Top Bestuurders Meeting 24 maart 2005, Studio Dudok in Den Haag
De Uitvoering van Rijkstaken
De rol van het zelfstandige bestuursorgaan Afstand is goed, maar houd warme banden met het rijk De avond ervoor is de minister van bestuurlijke vernieuwing opgestapt, maar dat verhindert niet dat er aan de overkant van het Binnenhof een levendige discussie wordt gevoerd over vernieuwing bij de overheid. Eén middag blijkt te kort voor de eerste bijeenkomst in het Publieke Sector Debat 2005, dat in café Dudok in Den Haag wordt gehouden. Op het programma staan de herinrichting van de rijksdienst en de vele gezichten van een zelfstandig bestuursorgaan. De discussie over de herinrichting van de rijksdienst lijkt in eerste instantie alle kanten op te kunnen. De focus is de verzelfstandiging van overheidstaken, met de nadruk op de rol van zelfstandige bestuursorganen (zbo’s). Een aanleiding is het rapport van de commissie Kohnstamm, waarin wordt aangeraden om de op afstand geplaatste diensten (zoals het UWV) terug te halen onder de ministeriële verantwoordelijkheid. De aanwezige medewerkers van zbo’s (tweederde van de mensen in de zaal) zijn het hier niet mee eens, wat later in de discussie wordt onderbouwd. Maar waarom zouden zbo’s terug moeten naar het rijk? Wat is het probleem? [1] Panellid prof. mw. I. van der Vlies, hoogleraar bestuursrecht, maakte als externe deskundige deel uit van de commissie Kohnstamm: “Het probleem is dat de politieke realiteit niet strookt met de juridische bevoegdheden. We hebben te maken met een negentiende-eeuws concept, namelijk de ministeriële verantwoordelijkheid, die we in deze moderne tijd proberen te handhaven.

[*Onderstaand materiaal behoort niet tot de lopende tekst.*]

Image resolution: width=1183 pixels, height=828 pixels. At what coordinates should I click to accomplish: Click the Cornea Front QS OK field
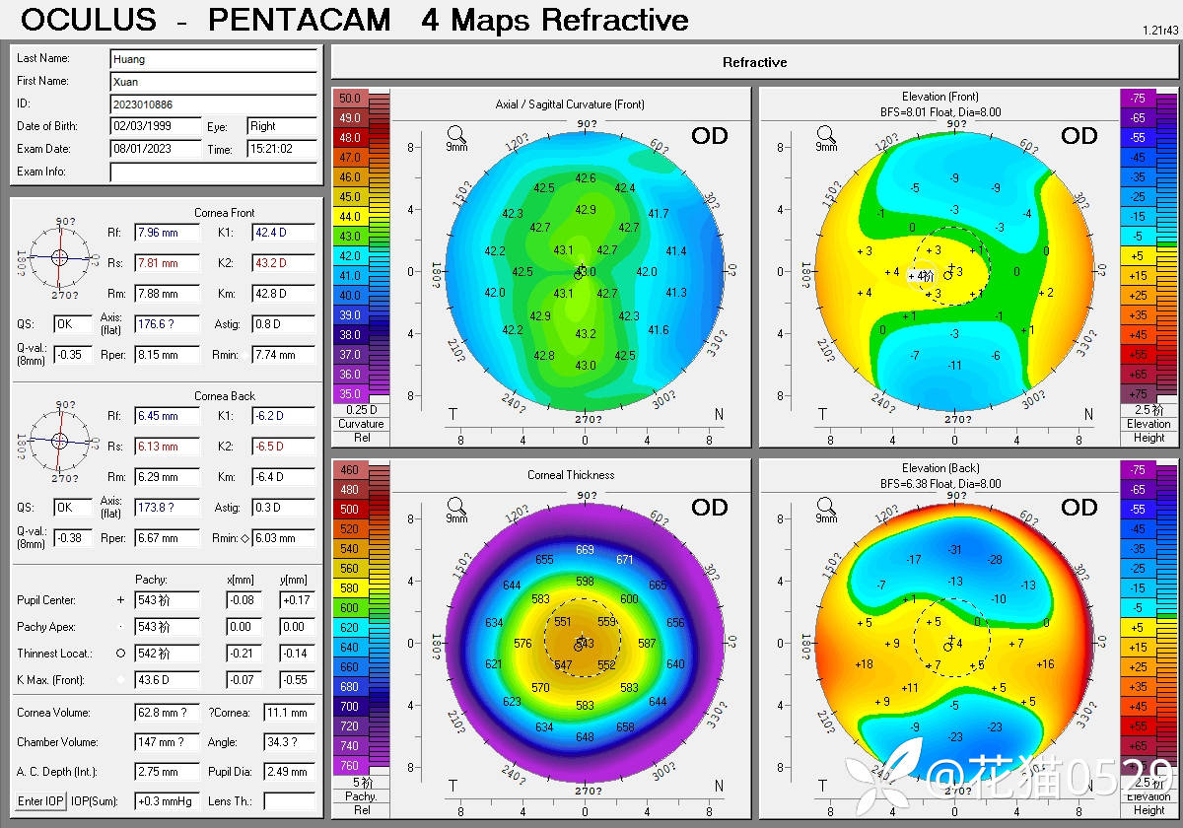pyautogui.click(x=72, y=324)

Je ziet dan dat de minister verantwoording moet afleggen over iets waar hij weinig over weet, omdat de taken zijn uitbesteed aan een zelfstandig orgaan.” De commissie Kohnstamm sprak met veel zbo’s en kwam tot de conclusie dat dat proces van verantwoording afleggen een groot pijnpunt is. “Mijn mening is dat zbo’s zelf een verantwoordingsplicht zouden moeten hebben,” zegt Van der Vlies. [2] Panellid dhr. E. Stoové, voorzitter van de raad van bestuur van de Sociale Verzekeringsbank, haakt daarop in: “Het gaat hier om twee zaken: aanspreekbaarheid en aansprakelijkheid. De minister is altijd aanspreekbaar op de uitvoering van zijn beleid, ook als dat door een zelfstandig orgaan gebeurt. Aansprakelijkheid is iets anders en dat moet bij uitbesteding goed geregeld worden. Het liefst contractueel. Op dat gebied moet het rijk werken aan een goed opdrachtgeverschap.”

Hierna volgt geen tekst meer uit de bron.